The consequences were unexpected. The carbon dioxide in the atmosphere would indeed gradually be absorbed by forests, crops, algae and other natural CO2 devourers; it would be incorporated into the calcium shells and corals and skeletons in the ocean and then slowly be tucked away as rock.
But after an initial period in which temperatures started to drop, something else happened. The simulated planet started to warm again, and go on warming for another 400 years or more.
Oceans’ influence dims
That is because although what scientists call “radiative forcing” – CO2 traps infra-red radiation and keeps the Earth’s temperature up – would begin to ease, the polar oceans that play such a powerful role in the climate machine would become less efficient at removing the surplus heat.
The logic of all this rests on the reasoning that life on Earth for the last 10,000 years has continued comfortably with a particular ratio of CO2 to other gases in the atmosphere.
To increase carbon levels significantly – and this has already begun to happen – would therefore disturb this comfortable equilibrium, and then trigger a very long period of uncertainty.
Frölicher and colleagues found that 40% of the extra carbon in the atmosphere would have been been soaked up within 20 years, and 80% within 1,000 years. This would of course affect temperatures.
First, as the carbon dioxide levels reached a maximum, the world would warm sharply and then, after 15 or 20 years, start to cool. The cooling could continue for a century.
Little time
But in the simulation, after the initial 100-year cooling-off period the Earth started to warm again. It went on warming for 400 years, by 0.37°C. This doesn’t sound much – but the Earth has already warmed by 0.85°C over pre-Industrial averages.
The world’s governments have collectively agreed that it would be good if the rise in average global temperatures could be halted at 2°C, and they have accepted in principle – serious concerted action has yet to be agreed – that with 500 billion tons of CO2 already released into the atmosphere, the safe limit should be 1,000 billion.
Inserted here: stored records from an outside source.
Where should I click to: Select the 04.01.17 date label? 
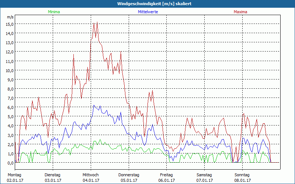click(91, 180)
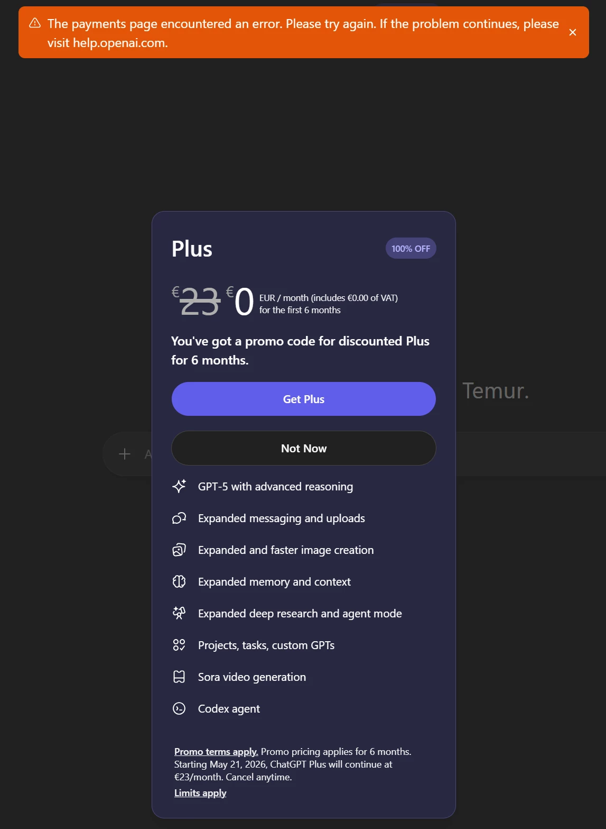
Task: Click the Not Now button
Action: click(303, 448)
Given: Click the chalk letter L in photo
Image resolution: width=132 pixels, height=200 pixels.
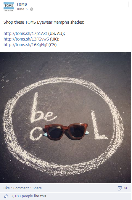Looking at the screenshot, I should [99, 125].
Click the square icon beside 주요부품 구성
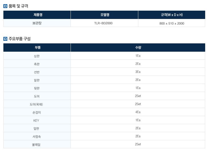207x154 pixels. click(5, 39)
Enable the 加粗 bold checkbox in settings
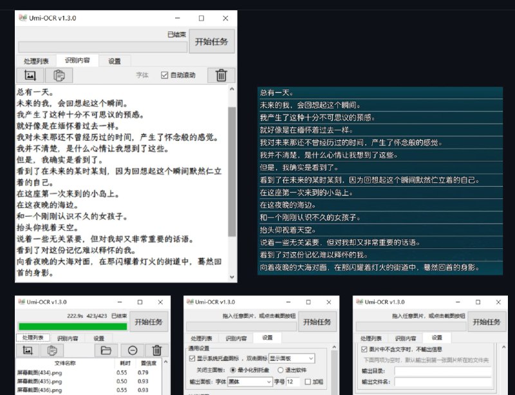The width and height of the screenshot is (515, 395). [x=308, y=381]
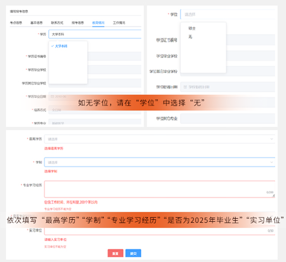
Task: Submit form with blue 提交 button
Action: pos(133,253)
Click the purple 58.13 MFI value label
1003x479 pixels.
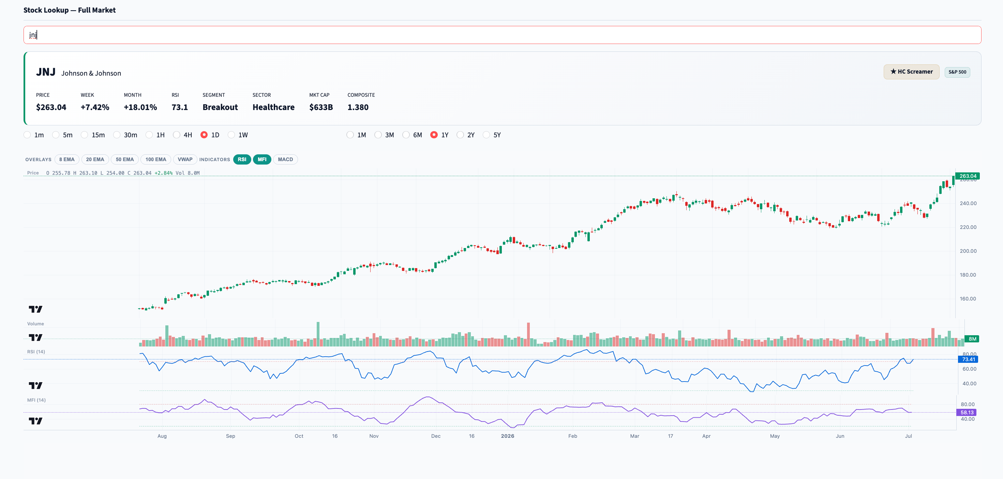(x=966, y=412)
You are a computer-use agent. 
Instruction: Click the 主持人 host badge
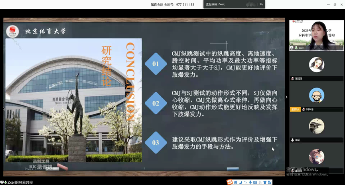click(295, 109)
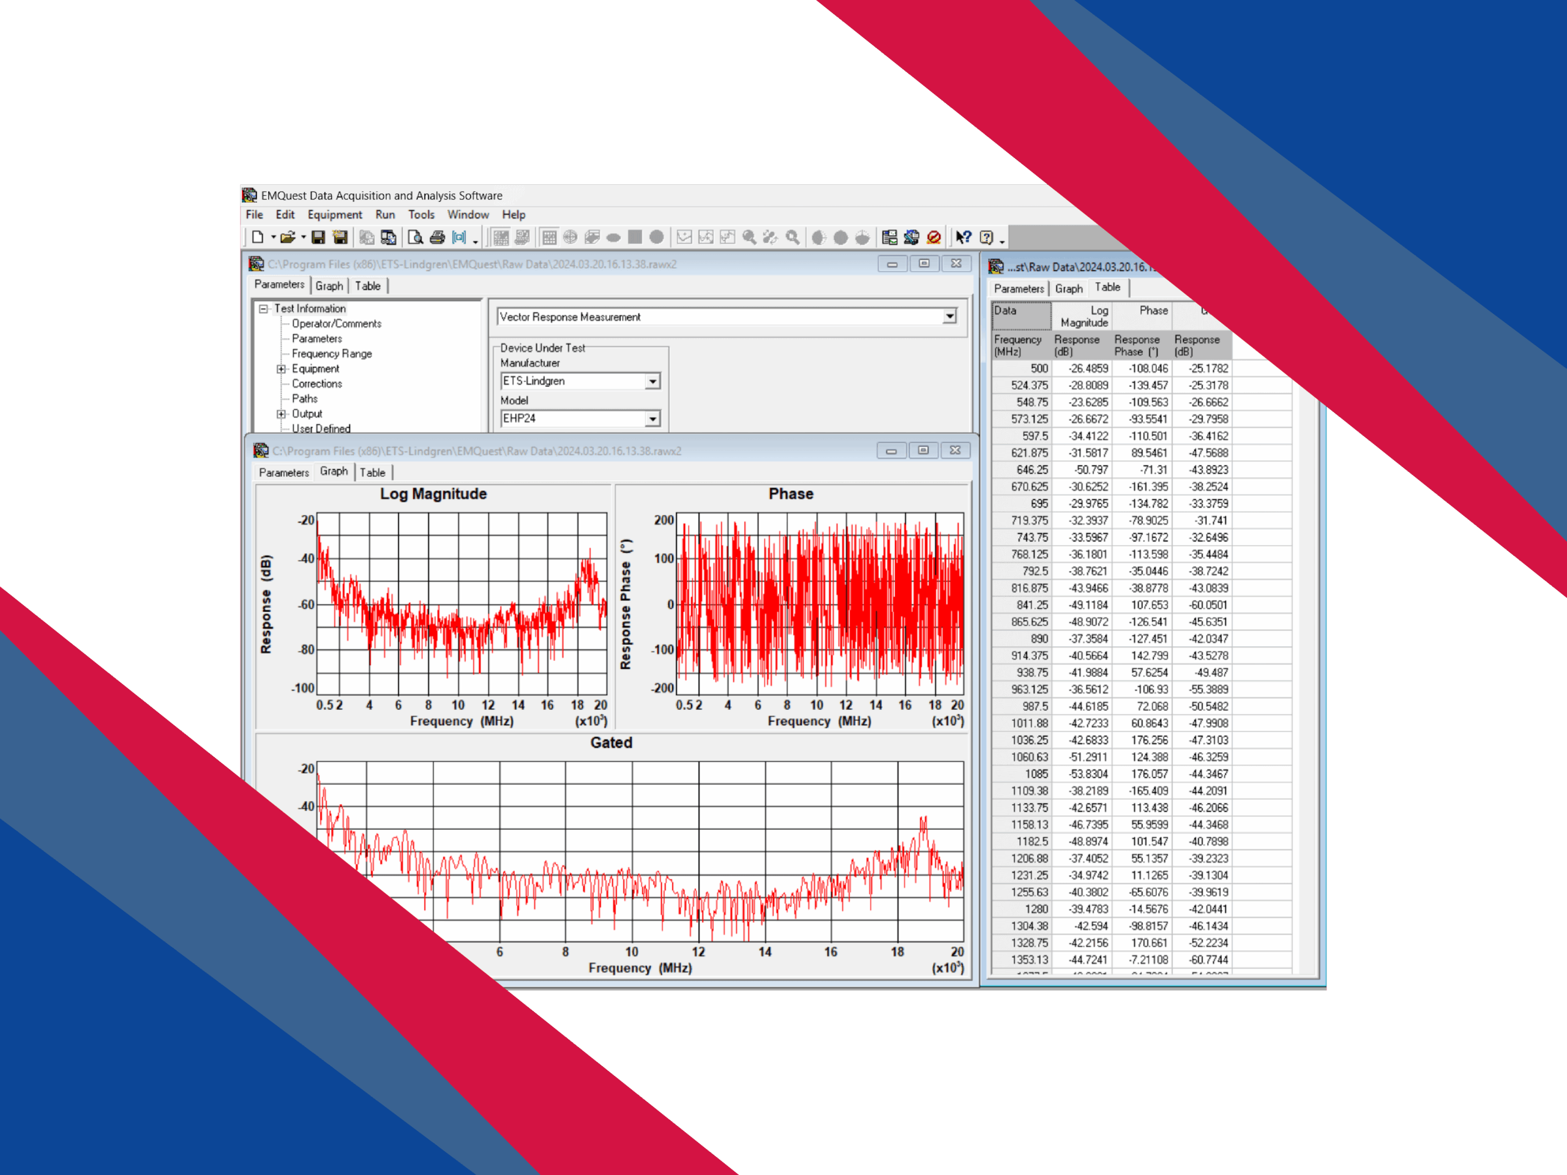This screenshot has width=1567, height=1175.
Task: Select Frequency Range in the tree
Action: coord(332,353)
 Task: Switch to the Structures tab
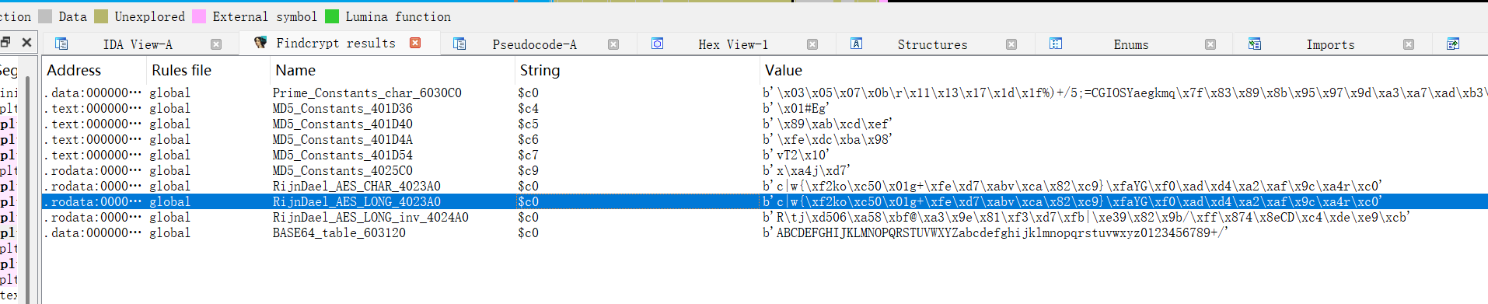pyautogui.click(x=932, y=44)
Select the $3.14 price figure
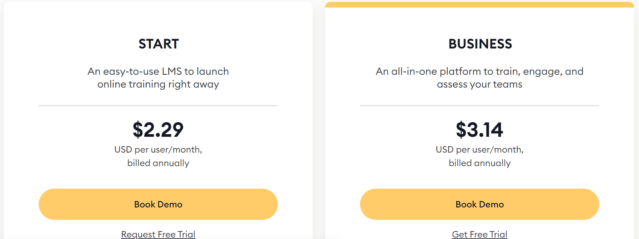This screenshot has width=639, height=239. (x=479, y=130)
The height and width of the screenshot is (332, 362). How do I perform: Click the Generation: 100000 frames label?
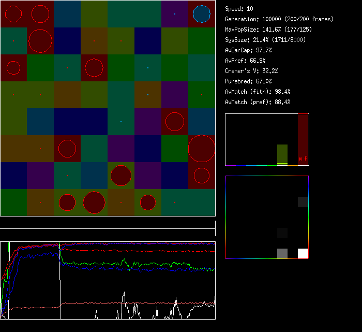pyautogui.click(x=279, y=19)
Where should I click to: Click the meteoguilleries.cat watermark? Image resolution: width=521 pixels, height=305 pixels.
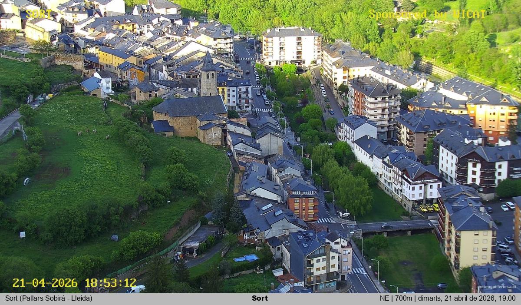coord(497,287)
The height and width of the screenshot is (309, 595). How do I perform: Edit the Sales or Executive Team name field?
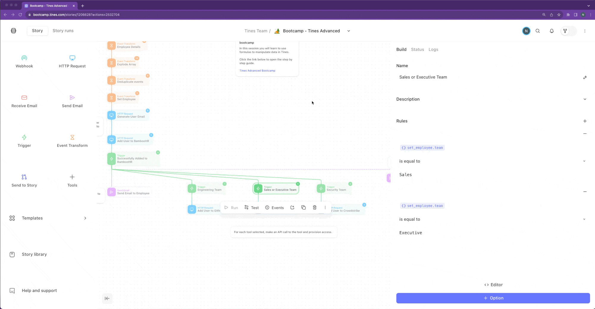click(489, 77)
But this now looks less plausible.
“If our results are correct, the total carbon emissions required to stay below 2°C of warming would have to be three quarters of previous estimates, only 750 billion tons of carbon,” said Frölicher. “Thus, limiting the warming to 2°C would require keeping future cumulative carbon emissions below 250 billion tons, only half of the already emitted amount of 500 billion tons.”
The research is a simulation, and the real lesson is probably that researchers still have a lot of work to do to understand the subtle relationships between atmosphere and ocean. But it suggests that the climate problem is more urgent than anyone may have realised.
“This is illustrative of how difficult it may be to reverse climate change – we stop the emissions but we still get an increase in the global mean temperature,” says Frölicher.